De Raad concludeert onder meer dat de aanvaring plaatsvond buiten het gebied waar snelle vaart, onder meer door waterskiboten is toegestaan, maar dat begrenzing van het snelvaargebied ter plaatse niet duidelijk was gemarkeerd. De Raad stelt vast dat de geldende regeling waarbij snelle motorboten in bepaalde delen van de Rijkswateren mogen varen, geen bepalingen bevat waarbij het aan andere dan deze snelle motorboten wordt verboden zich in die gebieden te bevinden. De markering van dergelijke vaargebieden met gele bakens geeft aan (andere) gebruikers van het vaarwater niet altijd voldoende informatie, aldus de Raad.
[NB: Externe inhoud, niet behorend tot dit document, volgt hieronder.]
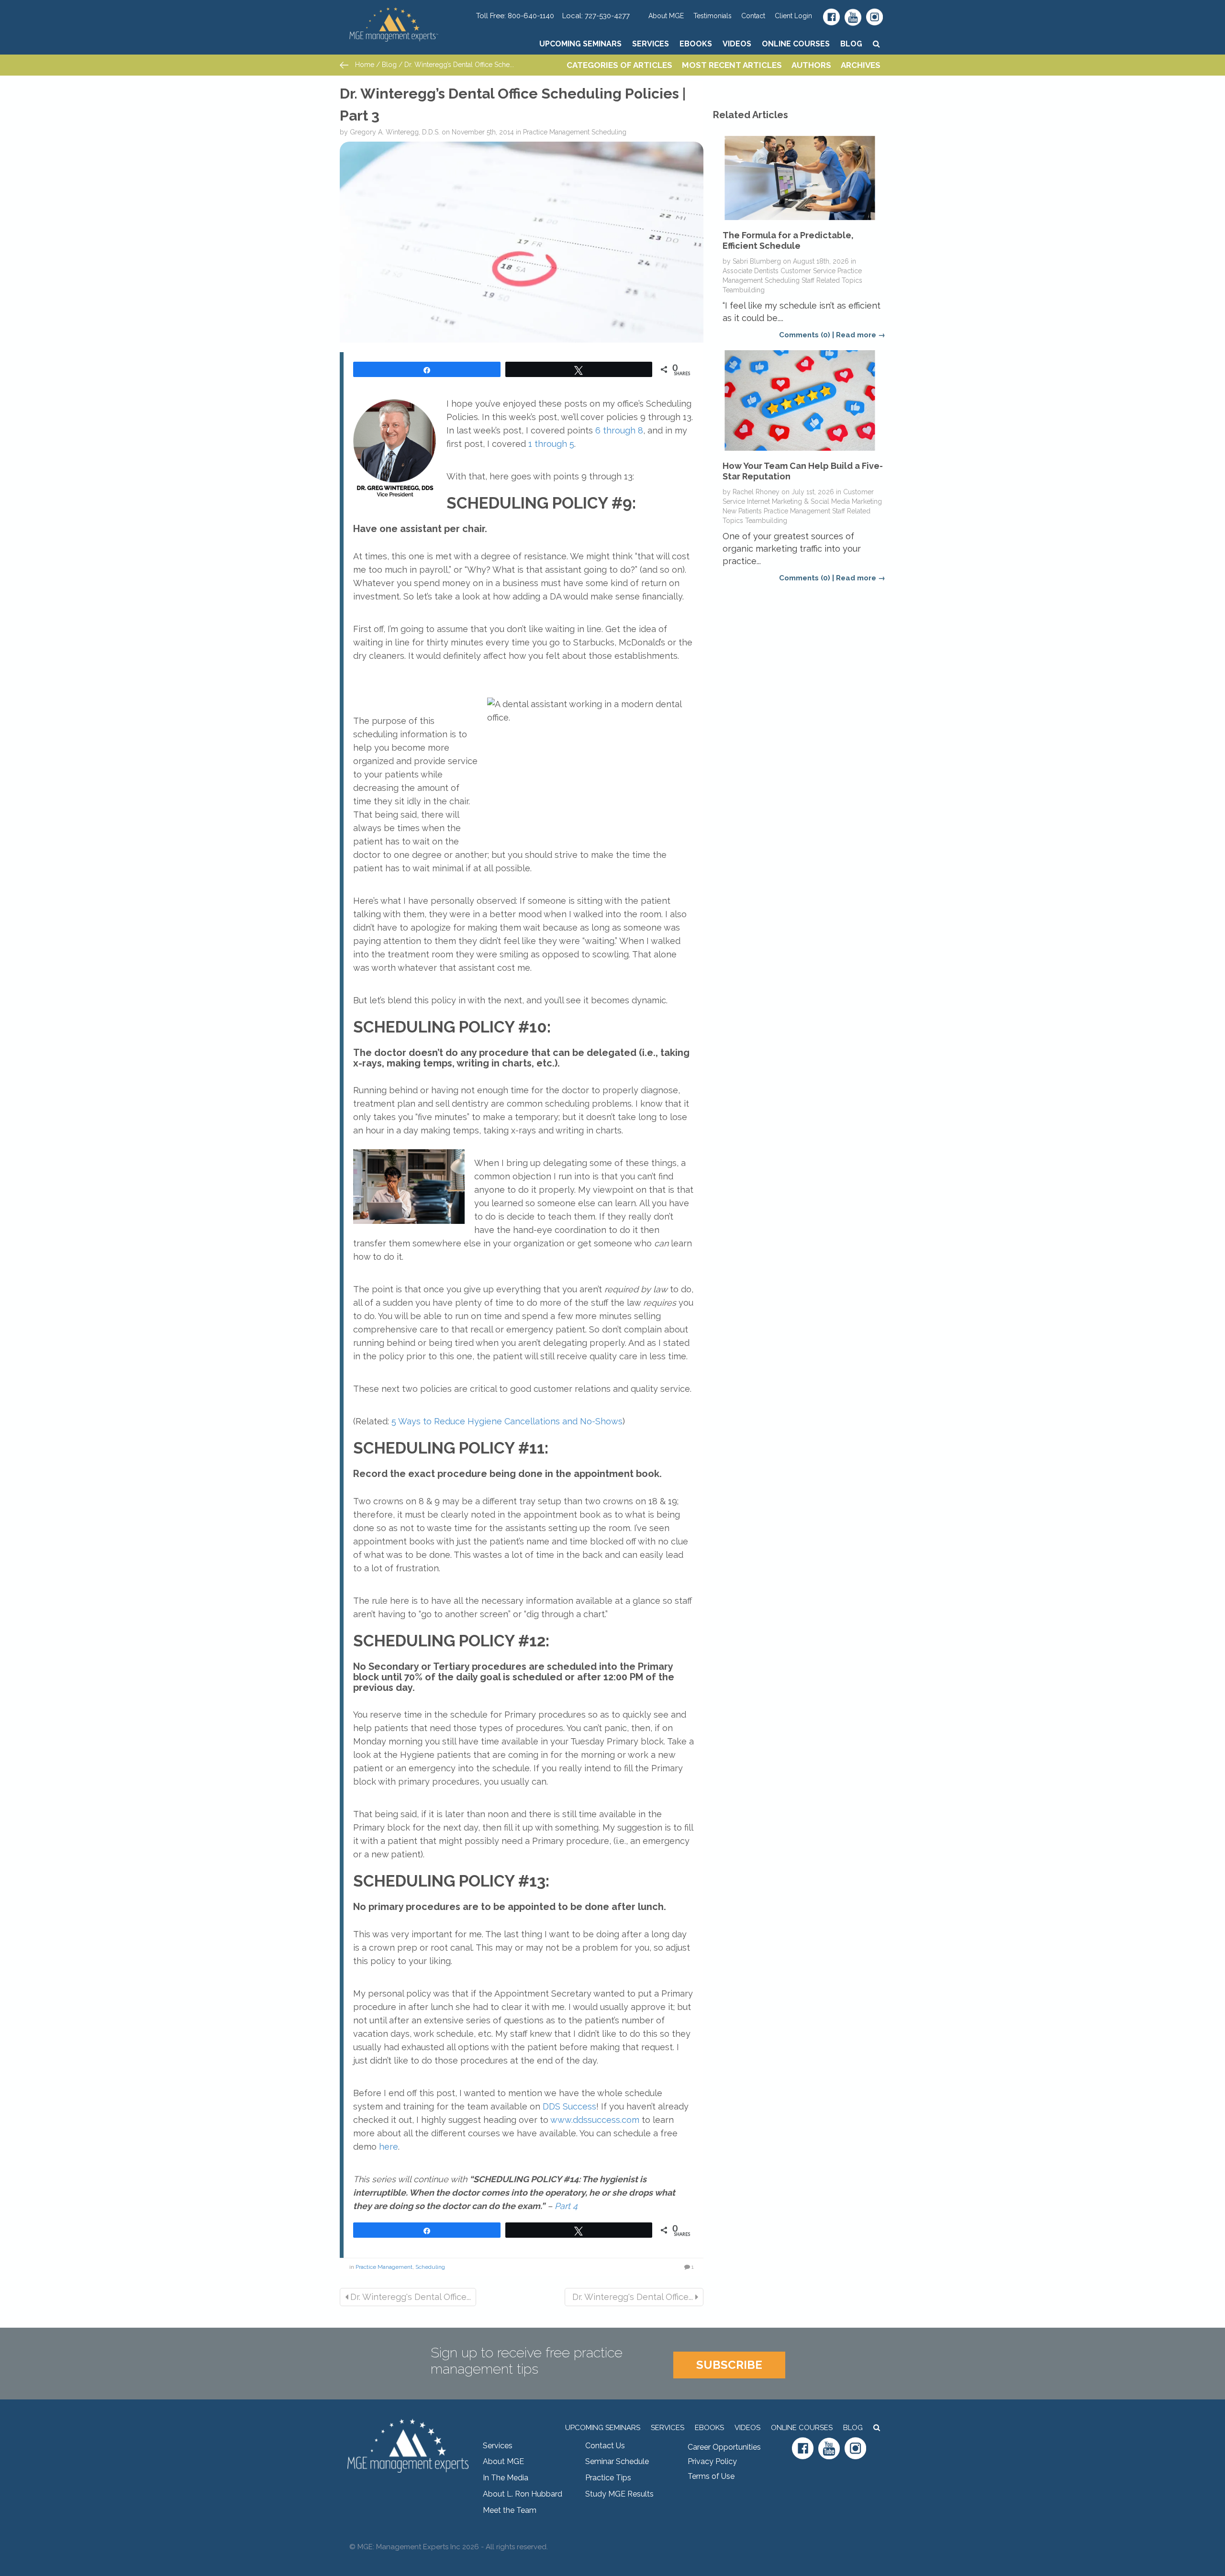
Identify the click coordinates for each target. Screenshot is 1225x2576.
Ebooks (695, 43)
Verder concludeert de Raad dat het uitzicht van de bestuurder van de waterskiboot werd belemmerd door de aanwezigheid van twee medeopvarenden. De bestuurder heeft de windsurfer niet gezien. Op de waterskiboot waren onvoldoende afspraken gemaakt over het houden van uitkijk bij de waterskiactiviteit.

Verdere aanbevelingen
In de richting van de watersportverenigingen, waaronder het Koninklijk Nederlands Watersport Verbond (KNWV) en de ANWB, doet de Raad voor de Transportveiligheid de aanbeveling dat zij watersportbeoefenaars en recreanten door middel van voorlichting moeten wijzen op het belang van aandacht voor de vaarregels, inclusief omgevingsfactoren zoals het vaargebied, de vaareigenschappen van andere vaartuigen, de risico s van het varen met hoge snelheden en overige relevante voorschriften.
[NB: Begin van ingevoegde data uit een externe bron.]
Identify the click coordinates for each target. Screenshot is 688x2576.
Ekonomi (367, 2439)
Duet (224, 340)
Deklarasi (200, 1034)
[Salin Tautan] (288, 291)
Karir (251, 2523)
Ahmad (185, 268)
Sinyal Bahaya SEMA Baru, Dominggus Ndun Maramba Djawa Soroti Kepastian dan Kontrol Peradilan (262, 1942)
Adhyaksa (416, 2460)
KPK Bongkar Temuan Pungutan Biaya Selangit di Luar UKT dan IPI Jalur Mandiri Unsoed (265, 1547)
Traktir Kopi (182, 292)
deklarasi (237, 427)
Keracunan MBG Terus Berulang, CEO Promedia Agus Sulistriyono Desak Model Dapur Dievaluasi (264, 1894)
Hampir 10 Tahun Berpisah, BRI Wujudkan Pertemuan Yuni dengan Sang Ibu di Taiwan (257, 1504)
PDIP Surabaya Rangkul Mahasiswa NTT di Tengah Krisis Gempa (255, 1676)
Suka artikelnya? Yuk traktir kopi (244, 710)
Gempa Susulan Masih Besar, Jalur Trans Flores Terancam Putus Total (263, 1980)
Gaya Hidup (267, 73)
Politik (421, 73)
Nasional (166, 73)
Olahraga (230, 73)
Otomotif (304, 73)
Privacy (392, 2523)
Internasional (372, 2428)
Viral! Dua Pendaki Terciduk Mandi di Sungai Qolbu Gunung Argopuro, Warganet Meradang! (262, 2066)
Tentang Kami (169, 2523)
De minister van Verkeer en Waterstaat wordt aanbevolen duidelijke voorlichting te geven over vaargebieden, vaarregels (die op zich voldoende duidelijk en toepasbaar zouden moeten zijn) en overige voorschriften. Voor het Klein Vaarbewijs zou, niet alleen waar het gaat om het besturen van snelle motorboten, een verplichte praktijkproef moeten gelden. Verder vraagt de Raad aan de Minister en aan het Korps Landelijke Politiediensten, elk vanuit de eigen verantwoordelijkheid, toe te zien op de kwaliteit van markeringen van het vaarwater.